Task directions →
The entries below should be copied exactly and completely.
----- Data for the task
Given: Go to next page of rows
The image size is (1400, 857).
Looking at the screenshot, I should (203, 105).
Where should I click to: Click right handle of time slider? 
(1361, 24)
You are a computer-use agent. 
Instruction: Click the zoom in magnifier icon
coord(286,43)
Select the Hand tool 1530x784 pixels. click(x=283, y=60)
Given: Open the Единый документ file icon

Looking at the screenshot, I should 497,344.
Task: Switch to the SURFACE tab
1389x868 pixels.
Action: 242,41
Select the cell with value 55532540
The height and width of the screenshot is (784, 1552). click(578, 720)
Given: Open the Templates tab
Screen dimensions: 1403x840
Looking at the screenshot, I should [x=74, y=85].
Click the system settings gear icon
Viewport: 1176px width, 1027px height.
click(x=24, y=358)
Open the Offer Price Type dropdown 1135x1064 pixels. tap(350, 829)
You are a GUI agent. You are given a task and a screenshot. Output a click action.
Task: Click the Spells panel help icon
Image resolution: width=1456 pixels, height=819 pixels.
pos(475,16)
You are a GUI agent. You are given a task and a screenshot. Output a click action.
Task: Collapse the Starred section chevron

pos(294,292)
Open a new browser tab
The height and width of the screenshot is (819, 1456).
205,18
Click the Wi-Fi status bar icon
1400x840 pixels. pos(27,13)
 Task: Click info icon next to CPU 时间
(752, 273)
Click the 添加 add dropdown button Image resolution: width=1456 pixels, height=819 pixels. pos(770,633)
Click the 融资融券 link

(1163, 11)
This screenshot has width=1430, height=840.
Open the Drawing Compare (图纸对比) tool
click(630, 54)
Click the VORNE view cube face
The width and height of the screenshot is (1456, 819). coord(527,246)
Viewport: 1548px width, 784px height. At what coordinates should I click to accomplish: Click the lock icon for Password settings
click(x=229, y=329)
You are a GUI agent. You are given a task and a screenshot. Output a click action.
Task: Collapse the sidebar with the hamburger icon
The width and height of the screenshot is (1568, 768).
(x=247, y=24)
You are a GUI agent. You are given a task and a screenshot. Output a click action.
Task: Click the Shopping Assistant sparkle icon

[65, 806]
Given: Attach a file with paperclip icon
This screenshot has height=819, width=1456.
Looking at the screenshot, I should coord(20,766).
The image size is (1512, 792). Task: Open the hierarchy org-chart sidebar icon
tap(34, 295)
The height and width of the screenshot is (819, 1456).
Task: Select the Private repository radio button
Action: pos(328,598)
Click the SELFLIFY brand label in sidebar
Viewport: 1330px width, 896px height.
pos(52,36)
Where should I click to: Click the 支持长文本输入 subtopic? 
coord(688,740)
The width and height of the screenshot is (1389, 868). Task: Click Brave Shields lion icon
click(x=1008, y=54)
----------
Completed task →
Given: Go to next page of rows
The image size is (1400, 857).
Looking at the screenshot, I should (203, 105).
Where should I click to: Click right handle of time slider? 
(1361, 24)
You are a computer-use agent. 
Instruction: Click the zoom in magnifier icon
coord(286,43)
Select the Hand tool 1530x784 pixels. click(x=283, y=60)
Given: Open the Единый документ file icon

Looking at the screenshot, I should 497,344.
Task: Switch to the SURFACE tab
1389x868 pixels.
Action: 242,41
Select the cell with value 55532540
The height and width of the screenshot is (784, 1552). click(578, 720)
Given: Open the Templates tab
Screen dimensions: 1403x840
Looking at the screenshot, I should [x=74, y=85].
Click the system settings gear icon
Viewport: 1176px width, 1027px height.
click(x=24, y=358)
Open the Offer Price Type dropdown 1135x1064 pixels. tap(350, 829)
You are a GUI agent. You are given a task and a screenshot. Output a click action.
Task: Click the Spells panel help icon
Image resolution: width=1456 pixels, height=819 pixels.
pos(475,16)
You are a GUI agent. You are given a task and a screenshot. Output a click action.
Task: Collapse the Starred section chevron

pos(294,292)
Open a new browser tab
The height and width of the screenshot is (819, 1456).
205,18
Click the Wi-Fi status bar icon
1400x840 pixels. pos(27,13)
 Task: Click info icon next to CPU 时间
(752, 273)
Click the 添加 add dropdown button Image resolution: width=1456 pixels, height=819 pixels. pos(770,633)
Click the 融资融券 link

(1163, 11)
This screenshot has width=1430, height=840.
Open the Drawing Compare (图纸对比) tool
click(630, 54)
Click the VORNE view cube face
The width and height of the screenshot is (1456, 819). coord(527,246)
Viewport: 1548px width, 784px height. At what coordinates should I click to accomplish: Click the lock icon for Password settings
click(x=229, y=329)
You are a GUI agent. You are given a task and a screenshot. Output a click action.
Task: Collapse the sidebar with the hamburger icon
The width and height of the screenshot is (1568, 768).
(x=247, y=24)
You are a GUI agent. You are given a task and a screenshot. Output a click action.
Task: Click the Shopping Assistant sparkle icon

[65, 806]
Given: Attach a file with paperclip icon
This screenshot has height=819, width=1456.
Looking at the screenshot, I should coord(20,766).
The image size is (1512, 792). Task: Open the hierarchy org-chart sidebar icon
tap(34, 295)
The height and width of the screenshot is (819, 1456).
Task: Select the Private repository radio button
Action: pos(328,598)
Click the SELFLIFY brand label in sidebar
Viewport: 1330px width, 896px height.
pos(52,36)
Where should I click to: Click the 支持长文本输入 subtopic? 
coord(688,740)
The width and height of the screenshot is (1389, 868). Task: Click Brave Shields lion icon
click(x=1008, y=54)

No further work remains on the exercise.